→ **Task to carry out**:
Treat the line containing "Most Likes [tab] (141, 342)" as the last one, and return every line exactly from the first line of the material below up to it.

→ **Information shown**:

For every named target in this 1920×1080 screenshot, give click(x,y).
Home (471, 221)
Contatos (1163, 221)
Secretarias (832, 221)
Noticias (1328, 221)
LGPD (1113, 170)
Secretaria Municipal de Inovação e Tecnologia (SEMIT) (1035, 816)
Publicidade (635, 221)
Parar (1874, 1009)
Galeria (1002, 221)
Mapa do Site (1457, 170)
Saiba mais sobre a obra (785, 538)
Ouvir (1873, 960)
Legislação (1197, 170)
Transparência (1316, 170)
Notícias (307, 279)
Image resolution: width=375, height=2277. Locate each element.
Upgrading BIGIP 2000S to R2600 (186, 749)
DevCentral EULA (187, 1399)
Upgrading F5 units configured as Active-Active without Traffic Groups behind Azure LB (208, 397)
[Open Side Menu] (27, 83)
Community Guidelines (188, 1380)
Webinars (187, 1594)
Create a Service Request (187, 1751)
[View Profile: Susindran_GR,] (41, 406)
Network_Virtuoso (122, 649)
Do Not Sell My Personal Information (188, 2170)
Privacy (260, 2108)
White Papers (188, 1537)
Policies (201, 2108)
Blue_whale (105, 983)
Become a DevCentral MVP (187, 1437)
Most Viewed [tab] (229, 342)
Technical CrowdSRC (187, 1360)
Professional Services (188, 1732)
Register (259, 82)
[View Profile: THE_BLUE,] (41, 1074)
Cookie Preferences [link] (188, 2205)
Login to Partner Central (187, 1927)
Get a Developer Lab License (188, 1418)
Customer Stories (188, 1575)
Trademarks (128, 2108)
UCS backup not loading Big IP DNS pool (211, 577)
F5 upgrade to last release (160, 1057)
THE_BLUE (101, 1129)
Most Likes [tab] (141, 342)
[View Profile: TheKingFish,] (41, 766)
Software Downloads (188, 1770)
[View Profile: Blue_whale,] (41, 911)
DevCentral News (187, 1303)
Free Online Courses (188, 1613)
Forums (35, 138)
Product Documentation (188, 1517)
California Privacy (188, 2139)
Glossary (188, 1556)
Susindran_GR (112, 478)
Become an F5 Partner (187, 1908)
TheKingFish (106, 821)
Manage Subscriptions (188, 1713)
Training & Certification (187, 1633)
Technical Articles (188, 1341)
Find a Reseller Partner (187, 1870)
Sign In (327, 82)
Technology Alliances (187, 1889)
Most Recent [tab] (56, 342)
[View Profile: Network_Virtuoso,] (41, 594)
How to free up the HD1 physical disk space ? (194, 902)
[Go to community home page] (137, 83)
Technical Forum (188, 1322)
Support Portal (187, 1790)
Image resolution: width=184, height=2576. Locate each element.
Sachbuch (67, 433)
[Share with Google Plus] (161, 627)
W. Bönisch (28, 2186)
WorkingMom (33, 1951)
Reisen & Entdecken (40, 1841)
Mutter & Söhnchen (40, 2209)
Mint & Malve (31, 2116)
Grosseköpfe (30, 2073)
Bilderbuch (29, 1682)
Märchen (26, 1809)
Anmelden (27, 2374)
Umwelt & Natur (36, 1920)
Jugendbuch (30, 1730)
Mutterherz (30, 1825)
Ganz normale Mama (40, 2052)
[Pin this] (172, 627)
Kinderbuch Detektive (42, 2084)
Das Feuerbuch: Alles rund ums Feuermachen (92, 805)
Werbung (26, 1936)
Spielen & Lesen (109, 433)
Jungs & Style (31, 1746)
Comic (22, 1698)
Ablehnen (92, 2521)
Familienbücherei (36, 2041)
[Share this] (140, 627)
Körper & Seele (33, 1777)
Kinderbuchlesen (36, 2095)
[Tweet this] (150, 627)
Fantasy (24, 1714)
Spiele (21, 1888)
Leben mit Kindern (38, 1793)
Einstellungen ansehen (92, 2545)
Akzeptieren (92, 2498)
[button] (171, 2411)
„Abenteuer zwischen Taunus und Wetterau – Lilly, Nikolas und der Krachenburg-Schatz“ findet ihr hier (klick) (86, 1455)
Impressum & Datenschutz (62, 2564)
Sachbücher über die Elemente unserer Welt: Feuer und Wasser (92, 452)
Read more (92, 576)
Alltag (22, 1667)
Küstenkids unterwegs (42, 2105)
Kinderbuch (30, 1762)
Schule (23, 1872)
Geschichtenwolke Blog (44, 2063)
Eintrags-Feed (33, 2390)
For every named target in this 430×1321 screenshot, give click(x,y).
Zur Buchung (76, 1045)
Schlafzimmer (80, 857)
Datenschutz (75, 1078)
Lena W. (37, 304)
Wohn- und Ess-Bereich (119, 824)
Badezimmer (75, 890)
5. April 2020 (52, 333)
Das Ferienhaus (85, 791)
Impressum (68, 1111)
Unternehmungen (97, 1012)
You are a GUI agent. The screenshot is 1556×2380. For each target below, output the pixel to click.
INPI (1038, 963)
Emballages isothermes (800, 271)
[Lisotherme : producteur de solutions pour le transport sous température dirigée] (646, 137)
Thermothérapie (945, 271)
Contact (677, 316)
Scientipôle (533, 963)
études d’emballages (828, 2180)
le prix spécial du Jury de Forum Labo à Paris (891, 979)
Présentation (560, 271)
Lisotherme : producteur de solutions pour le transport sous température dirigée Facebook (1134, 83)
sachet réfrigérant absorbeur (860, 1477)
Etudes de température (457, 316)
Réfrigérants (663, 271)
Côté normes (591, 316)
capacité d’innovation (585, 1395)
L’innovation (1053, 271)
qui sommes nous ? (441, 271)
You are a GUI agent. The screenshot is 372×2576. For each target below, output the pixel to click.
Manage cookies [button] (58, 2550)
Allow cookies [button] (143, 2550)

→ **Output for this exercise**:
For every named target in this 1920×1080 screenshot, give click(x,y).
Home (471, 221)
Contatos (1163, 221)
Secretarias (832, 221)
Noticias (1328, 221)
LGPD (1113, 170)
Secretaria Municipal de Inovação e Tecnologia (SEMIT) (1035, 816)
Publicidade (635, 221)
Parar (1874, 1009)
Galeria (1002, 221)
Mapa do Site (1457, 170)
Saiba mais sobre a obra (785, 538)
Ouvir (1873, 960)
Legislação (1197, 170)
Transparência (1316, 170)
Notícias (307, 279)
Image resolution: width=375, height=2277. Locate each element.
Upgrading BIGIP 2000S to R2600 (186, 749)
DevCentral EULA (187, 1399)
Upgrading F5 units configured as Active-Active without Traffic Groups behind Azure LB (208, 397)
[Open Side Menu] (27, 83)
Community Guidelines (188, 1380)
Webinars (187, 1594)
Create a Service Request (187, 1751)
[View Profile: Susindran_GR,] (41, 406)
Network_Virtuoso (122, 649)
Do Not Sell My Personal Information (188, 2170)
Privacy (260, 2108)
White Papers (188, 1537)
Policies (201, 2108)
Blue_whale (105, 983)
Become a DevCentral MVP (187, 1437)
Most Viewed [tab] (229, 342)
Technical CrowdSRC (187, 1360)
Professional Services (188, 1732)
Register (259, 82)
[View Profile: THE_BLUE,] (41, 1074)
Cookie Preferences [link] (188, 2205)
Login to Partner Central (187, 1927)
Get a Developer Lab License (188, 1418)
Customer Stories (188, 1575)
Trademarks (128, 2108)
UCS backup not loading Big IP DNS pool (211, 577)
F5 upgrade to last release (160, 1057)
THE_BLUE (101, 1129)
Most Likes [tab] (141, 342)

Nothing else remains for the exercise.